● **PROBLEM STATEMENT**
Among the entries below, one stretch runs from the line that contains "Click the Download" through the line that contains "Task: Select the radial gradient fill icon". Repeat that stretch exactly, ends included, and only that.

Collected data:

*** Begin section ***

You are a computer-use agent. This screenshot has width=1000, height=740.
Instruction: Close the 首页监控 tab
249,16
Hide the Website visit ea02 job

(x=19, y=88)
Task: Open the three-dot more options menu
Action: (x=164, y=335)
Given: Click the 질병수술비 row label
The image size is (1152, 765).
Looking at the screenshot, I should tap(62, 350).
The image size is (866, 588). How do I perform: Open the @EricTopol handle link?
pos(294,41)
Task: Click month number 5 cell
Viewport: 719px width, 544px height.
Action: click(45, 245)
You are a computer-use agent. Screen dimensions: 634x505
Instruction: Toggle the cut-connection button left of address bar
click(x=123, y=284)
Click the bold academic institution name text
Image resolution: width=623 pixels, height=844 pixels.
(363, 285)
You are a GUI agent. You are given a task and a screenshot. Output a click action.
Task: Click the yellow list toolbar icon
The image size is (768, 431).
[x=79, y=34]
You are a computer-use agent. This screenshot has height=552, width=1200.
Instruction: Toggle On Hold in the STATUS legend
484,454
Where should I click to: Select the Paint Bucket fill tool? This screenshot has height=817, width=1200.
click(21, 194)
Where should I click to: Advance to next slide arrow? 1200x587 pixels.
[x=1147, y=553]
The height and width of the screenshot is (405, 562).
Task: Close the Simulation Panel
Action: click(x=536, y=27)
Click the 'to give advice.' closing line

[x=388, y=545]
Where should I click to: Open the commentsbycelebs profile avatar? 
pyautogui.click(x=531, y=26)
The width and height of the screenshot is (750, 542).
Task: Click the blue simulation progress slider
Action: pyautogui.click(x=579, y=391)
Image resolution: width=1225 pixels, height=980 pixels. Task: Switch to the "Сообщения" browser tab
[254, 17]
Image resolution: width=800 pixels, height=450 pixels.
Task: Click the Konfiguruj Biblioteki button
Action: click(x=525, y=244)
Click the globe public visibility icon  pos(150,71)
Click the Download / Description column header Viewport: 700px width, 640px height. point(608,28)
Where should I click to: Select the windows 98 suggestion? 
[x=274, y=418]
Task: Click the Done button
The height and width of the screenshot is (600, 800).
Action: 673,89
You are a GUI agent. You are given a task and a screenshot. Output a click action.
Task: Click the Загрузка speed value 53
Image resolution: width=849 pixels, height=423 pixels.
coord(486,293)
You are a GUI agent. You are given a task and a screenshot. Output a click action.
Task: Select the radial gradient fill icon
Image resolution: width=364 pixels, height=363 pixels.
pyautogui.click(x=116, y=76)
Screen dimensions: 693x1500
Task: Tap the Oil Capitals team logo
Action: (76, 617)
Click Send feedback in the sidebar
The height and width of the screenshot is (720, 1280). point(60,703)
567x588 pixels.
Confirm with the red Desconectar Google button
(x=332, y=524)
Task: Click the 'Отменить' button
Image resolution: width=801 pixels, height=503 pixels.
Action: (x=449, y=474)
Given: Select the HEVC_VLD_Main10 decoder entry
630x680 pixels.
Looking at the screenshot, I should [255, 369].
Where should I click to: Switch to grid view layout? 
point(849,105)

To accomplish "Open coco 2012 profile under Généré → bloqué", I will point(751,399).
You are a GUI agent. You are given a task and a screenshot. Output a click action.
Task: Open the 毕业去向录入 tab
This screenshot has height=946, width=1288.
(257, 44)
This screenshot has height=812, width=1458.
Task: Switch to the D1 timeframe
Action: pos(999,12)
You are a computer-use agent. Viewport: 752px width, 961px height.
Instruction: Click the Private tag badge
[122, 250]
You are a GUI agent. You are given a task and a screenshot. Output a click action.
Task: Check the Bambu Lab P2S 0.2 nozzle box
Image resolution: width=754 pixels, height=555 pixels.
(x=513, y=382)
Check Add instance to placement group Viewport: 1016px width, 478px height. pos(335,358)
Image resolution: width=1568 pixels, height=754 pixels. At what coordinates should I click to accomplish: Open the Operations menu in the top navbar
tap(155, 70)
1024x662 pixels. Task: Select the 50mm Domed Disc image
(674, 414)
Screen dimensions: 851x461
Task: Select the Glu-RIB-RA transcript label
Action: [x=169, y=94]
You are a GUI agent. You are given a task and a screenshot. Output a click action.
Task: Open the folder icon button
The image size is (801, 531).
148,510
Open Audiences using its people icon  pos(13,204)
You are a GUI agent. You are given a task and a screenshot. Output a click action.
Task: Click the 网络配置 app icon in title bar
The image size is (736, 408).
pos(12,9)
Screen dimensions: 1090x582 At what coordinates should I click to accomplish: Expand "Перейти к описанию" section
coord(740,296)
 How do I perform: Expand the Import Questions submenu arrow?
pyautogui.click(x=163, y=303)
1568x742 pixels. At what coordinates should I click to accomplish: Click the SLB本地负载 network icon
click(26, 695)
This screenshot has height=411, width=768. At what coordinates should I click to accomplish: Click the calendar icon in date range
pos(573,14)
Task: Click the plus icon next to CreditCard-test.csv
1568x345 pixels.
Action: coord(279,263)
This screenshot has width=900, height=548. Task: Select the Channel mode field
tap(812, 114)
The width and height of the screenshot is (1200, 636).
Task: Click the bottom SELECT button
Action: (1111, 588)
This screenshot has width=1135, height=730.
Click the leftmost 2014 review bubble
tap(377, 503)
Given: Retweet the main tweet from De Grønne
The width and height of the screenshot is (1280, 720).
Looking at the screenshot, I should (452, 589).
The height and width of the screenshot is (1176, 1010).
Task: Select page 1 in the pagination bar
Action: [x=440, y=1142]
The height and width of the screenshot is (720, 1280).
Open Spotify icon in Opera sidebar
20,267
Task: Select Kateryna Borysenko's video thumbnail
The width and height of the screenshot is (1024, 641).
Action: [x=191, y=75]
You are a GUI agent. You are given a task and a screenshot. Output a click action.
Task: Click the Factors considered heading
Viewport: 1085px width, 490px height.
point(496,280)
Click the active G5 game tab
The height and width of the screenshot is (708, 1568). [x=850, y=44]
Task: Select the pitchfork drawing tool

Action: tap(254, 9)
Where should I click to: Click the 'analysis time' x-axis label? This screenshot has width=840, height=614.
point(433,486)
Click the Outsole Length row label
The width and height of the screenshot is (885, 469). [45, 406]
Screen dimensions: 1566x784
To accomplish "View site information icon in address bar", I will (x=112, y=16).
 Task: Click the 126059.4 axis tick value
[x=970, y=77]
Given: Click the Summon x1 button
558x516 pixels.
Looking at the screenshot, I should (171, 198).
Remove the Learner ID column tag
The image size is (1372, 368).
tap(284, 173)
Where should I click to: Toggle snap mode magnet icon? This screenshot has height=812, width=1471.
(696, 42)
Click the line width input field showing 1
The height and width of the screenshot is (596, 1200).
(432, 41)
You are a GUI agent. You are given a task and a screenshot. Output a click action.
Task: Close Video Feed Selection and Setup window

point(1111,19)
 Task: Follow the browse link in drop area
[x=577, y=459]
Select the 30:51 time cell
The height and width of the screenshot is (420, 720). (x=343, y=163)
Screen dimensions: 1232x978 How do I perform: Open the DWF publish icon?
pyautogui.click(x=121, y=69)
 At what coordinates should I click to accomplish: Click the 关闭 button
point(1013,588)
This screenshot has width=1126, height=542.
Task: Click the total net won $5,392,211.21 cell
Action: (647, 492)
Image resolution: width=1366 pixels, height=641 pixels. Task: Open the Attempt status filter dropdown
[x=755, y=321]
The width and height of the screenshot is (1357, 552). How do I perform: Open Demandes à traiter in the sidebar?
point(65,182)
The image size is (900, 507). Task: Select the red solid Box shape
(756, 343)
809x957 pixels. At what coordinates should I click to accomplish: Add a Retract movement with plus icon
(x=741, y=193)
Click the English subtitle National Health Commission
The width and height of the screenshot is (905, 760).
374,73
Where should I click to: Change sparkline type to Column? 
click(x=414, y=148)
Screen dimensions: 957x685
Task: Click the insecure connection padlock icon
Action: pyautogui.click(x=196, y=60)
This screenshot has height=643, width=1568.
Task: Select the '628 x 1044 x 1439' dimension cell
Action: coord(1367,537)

*** End section ***

● **EXPECTED ANSWER**
Click the Download / Description column header Viewport: 700px width, 640px height. point(608,28)
Where should I click to: Select the windows 98 suggestion? 
[x=274, y=418]
Task: Click the Done button
The height and width of the screenshot is (600, 800).
Action: 673,89
You are a GUI agent. You are given a task and a screenshot. Output a click action.
Task: Click the Загрузка speed value 53
Image resolution: width=849 pixels, height=423 pixels.
coord(486,293)
You are a GUI agent. You are given a task and a screenshot. Output a click action.
Task: Select the radial gradient fill icon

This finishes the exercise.